Head in the clouds: Australia passes US CLOUD Act-style law
In the latest addition to a growing cross-border framework, the Australian Parliament has passed a Bill which expands local authorities’ data collection powers.
On 24 June, the Australian Parliament passed the Telecommunications Legislation Amendment (International Production Orders) Bill (the Bill) which enables Australian authorities to compel the production of data from entities with a presence in the jurisdiction, even if it is stored abroad. The Bill follows similar legislation in other jurisdictions, such as the US's Clarifying Lawful Overseas Use of Data Act 2018 (CLOUD Act) and the UK's Crime (Overseas Production Orders) Act 2019 (COPOA), and forms part of a growing framework supporting cross-border investigations and cooperation in relation to the same.
The Bill applies to entities that transport information electronically, including wireless, internet and cloud-based communications businesses, and is - per the accompanying explanatory note - intended to respond to the "exponential rise of global connectivity and reliance on cloud computing" which means that "intelligence and evidence that was once stored within Australia and available under a domestic warrant or authorisation is now distributed over different services, providers, locations and jurisdictions, and is often only obtainable through international cooperation".
The Bill seeks to supplement the traditional mutual legal assistance (MLA) process.

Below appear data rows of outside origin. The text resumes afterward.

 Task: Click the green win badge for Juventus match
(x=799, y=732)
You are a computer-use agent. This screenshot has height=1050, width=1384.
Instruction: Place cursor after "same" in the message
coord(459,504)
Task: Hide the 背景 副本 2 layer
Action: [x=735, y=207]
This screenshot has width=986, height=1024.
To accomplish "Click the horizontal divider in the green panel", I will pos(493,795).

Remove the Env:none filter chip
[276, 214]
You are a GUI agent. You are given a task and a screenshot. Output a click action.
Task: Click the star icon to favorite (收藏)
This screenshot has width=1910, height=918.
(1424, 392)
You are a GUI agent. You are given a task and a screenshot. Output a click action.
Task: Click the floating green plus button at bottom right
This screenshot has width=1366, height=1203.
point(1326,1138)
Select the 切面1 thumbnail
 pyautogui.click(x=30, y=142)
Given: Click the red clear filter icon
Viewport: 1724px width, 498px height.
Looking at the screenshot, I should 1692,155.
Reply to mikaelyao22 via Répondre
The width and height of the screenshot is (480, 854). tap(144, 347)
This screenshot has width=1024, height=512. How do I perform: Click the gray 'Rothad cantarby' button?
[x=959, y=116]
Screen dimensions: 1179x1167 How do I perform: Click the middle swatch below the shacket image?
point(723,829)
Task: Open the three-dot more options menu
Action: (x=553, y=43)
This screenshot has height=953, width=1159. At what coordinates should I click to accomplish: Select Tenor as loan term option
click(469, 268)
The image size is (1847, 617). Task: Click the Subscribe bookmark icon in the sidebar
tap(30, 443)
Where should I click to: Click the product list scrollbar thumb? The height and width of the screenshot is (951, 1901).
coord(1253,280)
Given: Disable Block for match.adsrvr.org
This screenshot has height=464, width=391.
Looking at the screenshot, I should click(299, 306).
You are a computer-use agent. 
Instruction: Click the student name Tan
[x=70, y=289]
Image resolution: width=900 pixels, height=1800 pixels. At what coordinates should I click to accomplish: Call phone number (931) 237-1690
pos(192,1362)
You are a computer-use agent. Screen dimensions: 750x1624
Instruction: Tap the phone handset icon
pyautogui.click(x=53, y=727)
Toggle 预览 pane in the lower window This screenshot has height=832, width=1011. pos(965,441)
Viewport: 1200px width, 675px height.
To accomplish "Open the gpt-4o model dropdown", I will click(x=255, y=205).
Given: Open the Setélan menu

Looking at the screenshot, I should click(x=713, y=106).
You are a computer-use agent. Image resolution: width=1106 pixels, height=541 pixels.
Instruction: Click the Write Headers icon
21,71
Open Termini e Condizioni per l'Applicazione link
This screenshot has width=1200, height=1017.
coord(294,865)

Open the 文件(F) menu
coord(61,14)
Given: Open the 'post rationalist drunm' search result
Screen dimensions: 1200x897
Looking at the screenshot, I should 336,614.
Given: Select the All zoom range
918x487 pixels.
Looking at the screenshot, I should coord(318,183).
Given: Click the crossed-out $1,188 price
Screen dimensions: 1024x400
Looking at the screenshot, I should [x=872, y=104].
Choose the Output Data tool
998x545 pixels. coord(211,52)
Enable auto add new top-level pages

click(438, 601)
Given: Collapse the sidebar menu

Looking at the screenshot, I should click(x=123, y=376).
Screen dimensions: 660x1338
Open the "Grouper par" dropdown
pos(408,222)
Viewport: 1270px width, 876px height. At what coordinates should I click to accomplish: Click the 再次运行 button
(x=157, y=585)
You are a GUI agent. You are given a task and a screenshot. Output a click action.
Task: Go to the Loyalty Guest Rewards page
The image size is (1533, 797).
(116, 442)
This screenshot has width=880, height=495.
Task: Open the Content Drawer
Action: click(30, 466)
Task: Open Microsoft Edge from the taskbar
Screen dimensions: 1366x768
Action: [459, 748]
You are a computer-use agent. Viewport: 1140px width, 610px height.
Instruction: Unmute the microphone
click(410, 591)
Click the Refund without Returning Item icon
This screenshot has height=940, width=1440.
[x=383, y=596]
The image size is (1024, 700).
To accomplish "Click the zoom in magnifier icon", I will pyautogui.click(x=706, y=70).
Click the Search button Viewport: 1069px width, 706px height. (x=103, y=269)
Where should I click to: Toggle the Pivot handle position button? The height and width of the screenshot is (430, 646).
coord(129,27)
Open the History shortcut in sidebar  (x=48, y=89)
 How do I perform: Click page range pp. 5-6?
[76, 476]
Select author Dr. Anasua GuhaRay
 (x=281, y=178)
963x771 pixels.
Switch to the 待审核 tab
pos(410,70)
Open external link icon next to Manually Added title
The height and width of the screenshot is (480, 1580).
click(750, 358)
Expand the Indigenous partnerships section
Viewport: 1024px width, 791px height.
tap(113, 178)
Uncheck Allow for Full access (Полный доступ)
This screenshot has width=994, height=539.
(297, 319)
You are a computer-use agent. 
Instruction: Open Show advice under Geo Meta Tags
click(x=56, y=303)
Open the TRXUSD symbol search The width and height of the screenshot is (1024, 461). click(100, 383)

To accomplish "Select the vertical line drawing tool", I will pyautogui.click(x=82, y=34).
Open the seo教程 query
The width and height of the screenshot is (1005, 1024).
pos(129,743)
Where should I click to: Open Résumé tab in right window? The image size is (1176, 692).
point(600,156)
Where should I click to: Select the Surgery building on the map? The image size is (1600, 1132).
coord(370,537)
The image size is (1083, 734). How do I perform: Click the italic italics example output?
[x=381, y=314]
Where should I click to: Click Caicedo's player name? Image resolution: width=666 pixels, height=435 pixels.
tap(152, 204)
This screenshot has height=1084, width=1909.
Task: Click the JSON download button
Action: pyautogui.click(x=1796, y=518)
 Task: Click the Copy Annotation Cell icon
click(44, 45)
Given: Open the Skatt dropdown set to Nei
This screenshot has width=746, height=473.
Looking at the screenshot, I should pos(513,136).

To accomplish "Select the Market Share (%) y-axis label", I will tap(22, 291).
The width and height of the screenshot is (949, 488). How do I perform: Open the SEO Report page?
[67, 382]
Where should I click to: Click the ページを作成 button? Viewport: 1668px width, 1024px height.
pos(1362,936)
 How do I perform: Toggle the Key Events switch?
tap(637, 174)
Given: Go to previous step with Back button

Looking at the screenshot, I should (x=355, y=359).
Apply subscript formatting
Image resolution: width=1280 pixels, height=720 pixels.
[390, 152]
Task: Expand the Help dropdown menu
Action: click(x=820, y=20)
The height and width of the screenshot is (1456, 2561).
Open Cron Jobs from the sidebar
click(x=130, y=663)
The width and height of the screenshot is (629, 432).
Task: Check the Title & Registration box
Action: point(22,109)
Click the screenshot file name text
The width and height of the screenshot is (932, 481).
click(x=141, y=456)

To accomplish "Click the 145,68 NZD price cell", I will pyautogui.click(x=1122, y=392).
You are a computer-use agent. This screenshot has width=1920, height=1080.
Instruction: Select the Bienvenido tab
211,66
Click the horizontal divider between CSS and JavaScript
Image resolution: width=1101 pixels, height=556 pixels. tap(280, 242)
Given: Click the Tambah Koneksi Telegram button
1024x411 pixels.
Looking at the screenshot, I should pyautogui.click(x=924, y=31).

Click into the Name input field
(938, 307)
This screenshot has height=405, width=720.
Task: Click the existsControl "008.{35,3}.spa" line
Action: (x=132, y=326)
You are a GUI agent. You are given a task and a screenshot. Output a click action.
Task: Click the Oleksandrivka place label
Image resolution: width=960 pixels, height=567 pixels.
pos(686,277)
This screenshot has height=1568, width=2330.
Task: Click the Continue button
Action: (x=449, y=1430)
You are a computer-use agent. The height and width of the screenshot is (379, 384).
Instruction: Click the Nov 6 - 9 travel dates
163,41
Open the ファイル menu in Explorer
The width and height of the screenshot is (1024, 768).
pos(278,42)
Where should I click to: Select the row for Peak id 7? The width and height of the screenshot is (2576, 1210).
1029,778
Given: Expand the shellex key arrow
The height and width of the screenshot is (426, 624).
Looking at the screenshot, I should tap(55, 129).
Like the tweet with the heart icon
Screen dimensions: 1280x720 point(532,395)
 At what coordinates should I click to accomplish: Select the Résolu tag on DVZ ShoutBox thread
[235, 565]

Obtaining similar data through MLA is a lengthy and cumbersome process, often taking years. The key distinction here is that Australian authorities should now be able to ask the companies directly for the data, rather than going through the governments of the relevant jurisdictions. The authorities will be able to serve an "International Production Order" on the companies, with a failure to comply resulting in a maximum civil penalty of approximately AUD 10 million (GBP 5.4 million). The hope is that this new process will allow authorities to keep pace with the often fast-moving nature of criminal investigations.
International cooperation is the lynchpin here. The Australian authorities will not be able to obtain the data from foreign companies, including those in the UK and EU, until the Australian government signs specific communications-sharing agreements with the relevant states. There is significant appetite for such cooperation. The UK-US Bilateral Data Sharing Agreement was signed in October 2019 and came into force from 8 July 2020. As we discussed in our previous commentary, the effect of that agreement is that law enforcement in either the UK or the US can, when armed with appropriate court authorisation, require companies that provide clients with an ability to communicate, process or store data, such that they amount to "communication service providers", to produce documents. As in Australia, the process is to be controlled by the courts of the requesting state.
Given the US serves as the hub of many of the companies the authorities will want to seek data from, it should come as no surprise that the Australian government has an agreement with the US in sight. The US is negotiating similar arrangements with the EU, and - as above - they are already in place with the UK.
Keeping abreast of technological advancements is a challenge for any organisation, particularly so for slow-moving public prosecutors. Still, as the nature of crime and data continually evolve, these recent legal developments indicate a resolve to not be left behind. Their efficacy, however, remains to be seen.